One of the most notable aspects of this system is its ability to detect drones regardless of whether they are actively transmitting signals. Traditional drone detection methods often depend on intercepting communication between a drone and its controller or identifying Remote ID broadcasts. However, this approach becomes ineffective when drones operate autonomously or when signals are minimized or obscured. By contrast, NetSense focuses on physical interaction within the RF field itself. This enables the detection of drones based on their presence and movement, rather than their emissions, representing a substantial advancement in counter-UAS capability.
Another transformative feature of this system is its scalability. Because it operates on existing 5G infrastructure, it has the potential to turn widely distributed devices such as smartphones into components of a larger sensing network. This aligns with broader trends in distributed sensing and edge computing, where data is processed collaboratively across multiple nodes rather than through centralized systems. As noted by IEEE. (2014), 5G networks are designed to support ultra dense connectivity and low latency communication, making them well suited for real time environmental monitoring applications. In practice, this means that large geographic areas could be monitored without the need for extensive new hardware installations.
The potential applications for such a system are extensive. Large public events, including international sporting competitions like the FIFA World Cup, present significant security challenges related to unauthorized drone activity. A system like NetSense could provide event organizers and security personnel with real time situational awareness, enabling rapid response to potential threats. Similarly, urban environments, schools, and critical infrastructure sites could benefit from enhanced monitoring capabilities, particularly in scenarios where traditional detection systems are limited in coverage or effectiveness.

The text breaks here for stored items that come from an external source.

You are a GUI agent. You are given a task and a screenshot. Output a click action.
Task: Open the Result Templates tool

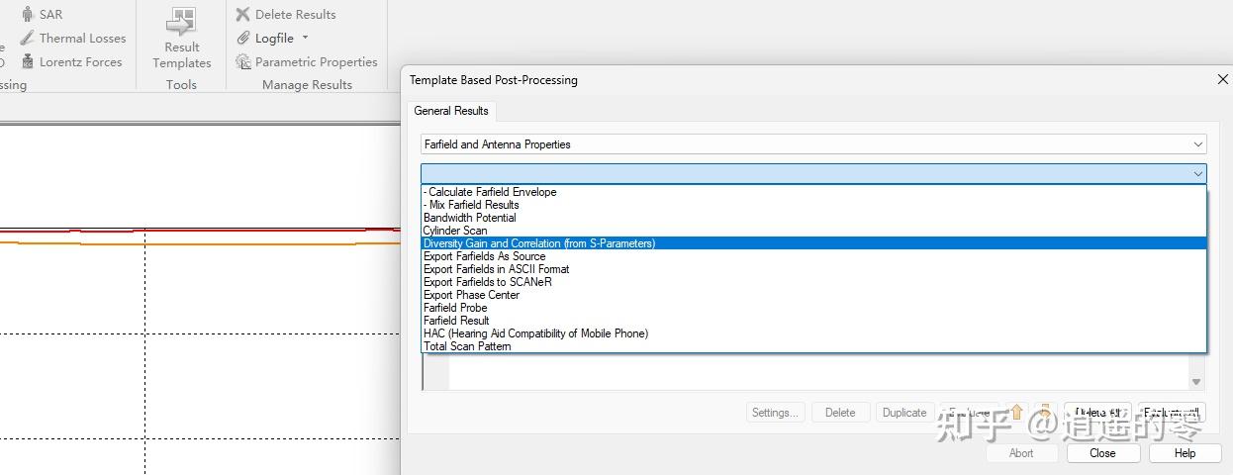coord(181,40)
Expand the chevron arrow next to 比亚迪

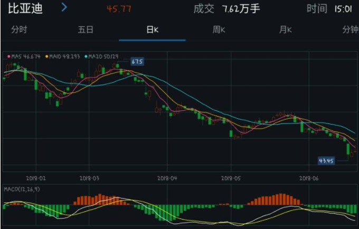64,7

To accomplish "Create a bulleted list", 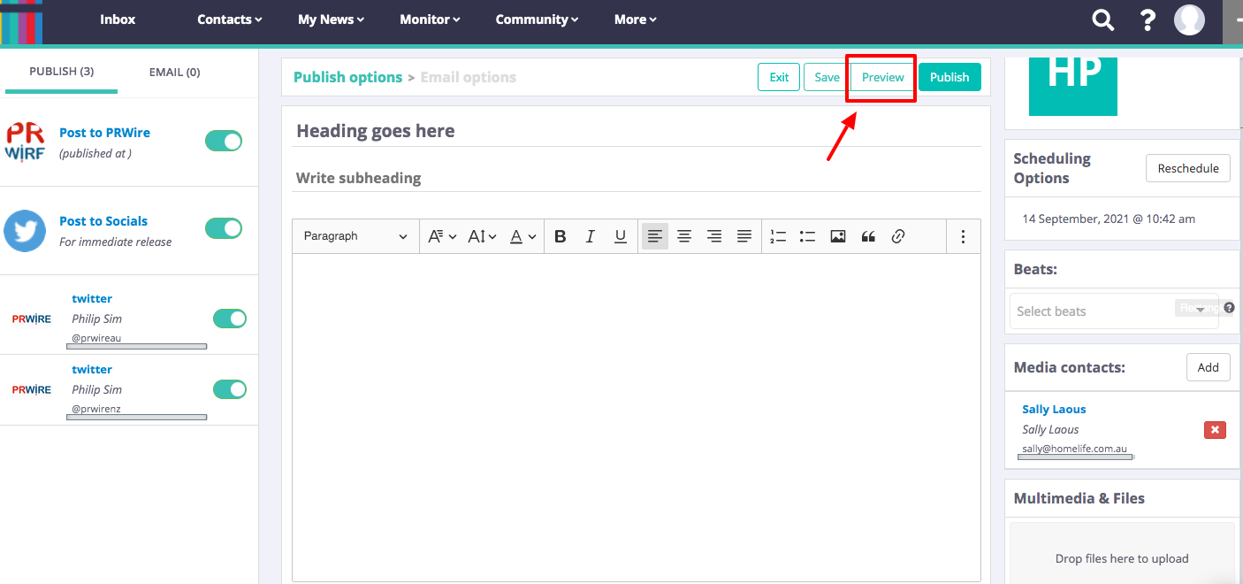I will (x=807, y=236).
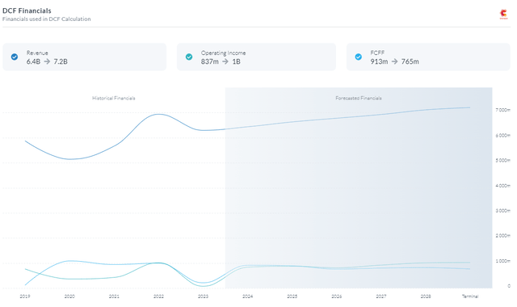Select the Operating Income summary card
Screen dimensions: 517x307
click(x=257, y=57)
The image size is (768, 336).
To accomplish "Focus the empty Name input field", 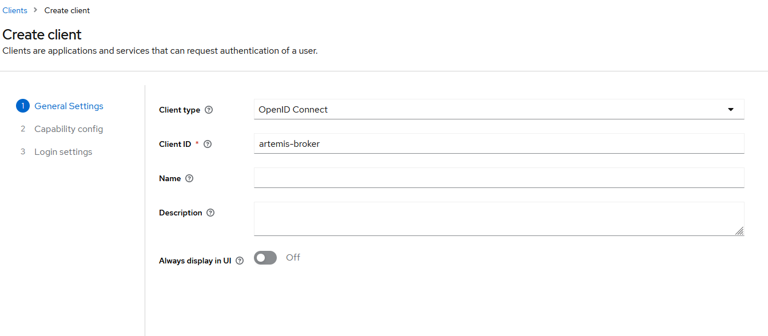I will pos(499,178).
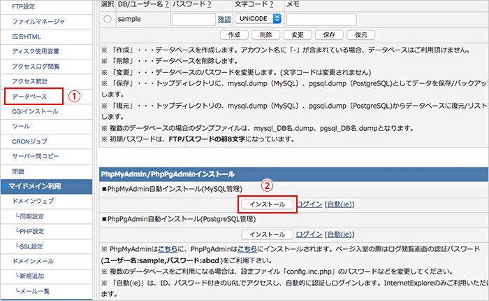Open SSL設定 under ドメインウェブ
Viewport: 489px width, 301px height.
point(33,246)
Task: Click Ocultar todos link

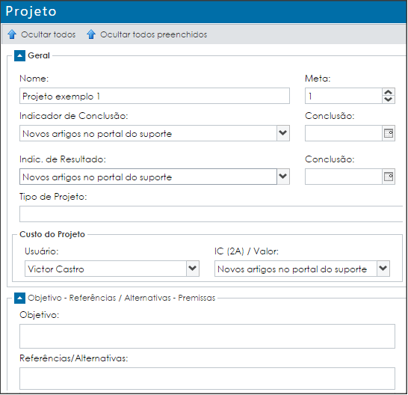Action: [48, 34]
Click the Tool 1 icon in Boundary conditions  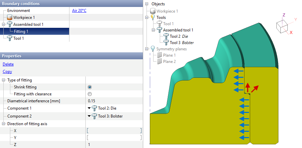[9, 38]
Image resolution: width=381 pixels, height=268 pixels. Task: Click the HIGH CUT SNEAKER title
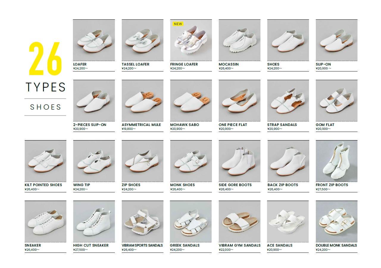91,245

Despite its advantages, the deployment of such technology raises important questions regarding privacy and civil liberties. The ability to continuously monitor and analyze movement within a city scale environment extends beyond drones to potentially include other objects and behaviors. While the primary intent may be security and safety, the implications of persistent environmental sensing must be carefully considered. Balancing innovation with ethical considerations will be critical as these technologies move closer to widespread adoption.
For drone operators, both recreational and commercial, the emergence of systems like NetSense underscores the importance of compliance and awareness. Regulatory frameworks such as Remote ID requirements already signal a shift toward increased accountability in airspace usage. As detection technologies become more sophisticated, the margin for non compliant operations will continue to narrow. This evolution does not necessarily restrict the growth of the drone industry but rather reflects its maturation into a more structured and regulated domain.
My honest thoughts: On one side, this is incredible for safety. On the other side, there are some real questions about privacy, and that’s a conversation that’s definitely coming. But for us as drone pilots, this is the takeaway: Flying under the radar? That window is closing, because airspace awareness is getting smarter, faster, and way more advanced.
In conclusion, the development of Star OS and NetSense by Lockheed Martin represents a significant step forward in the integration of AI, wireless communication, and environmental sensing. By leveraging existing 5G infrastructure to create a dynamic, real time awareness layer, this system has the potential to redefine how airspace is monitored and managed. However, its implementation will require careful consideration of both its technical capabilities and its societal impact. As the drone industry continues to evolve, staying informed about these developments will be essential for operators, policymakers, and the public alike.
What do you think? Is this a good for safety? Or is this going to far?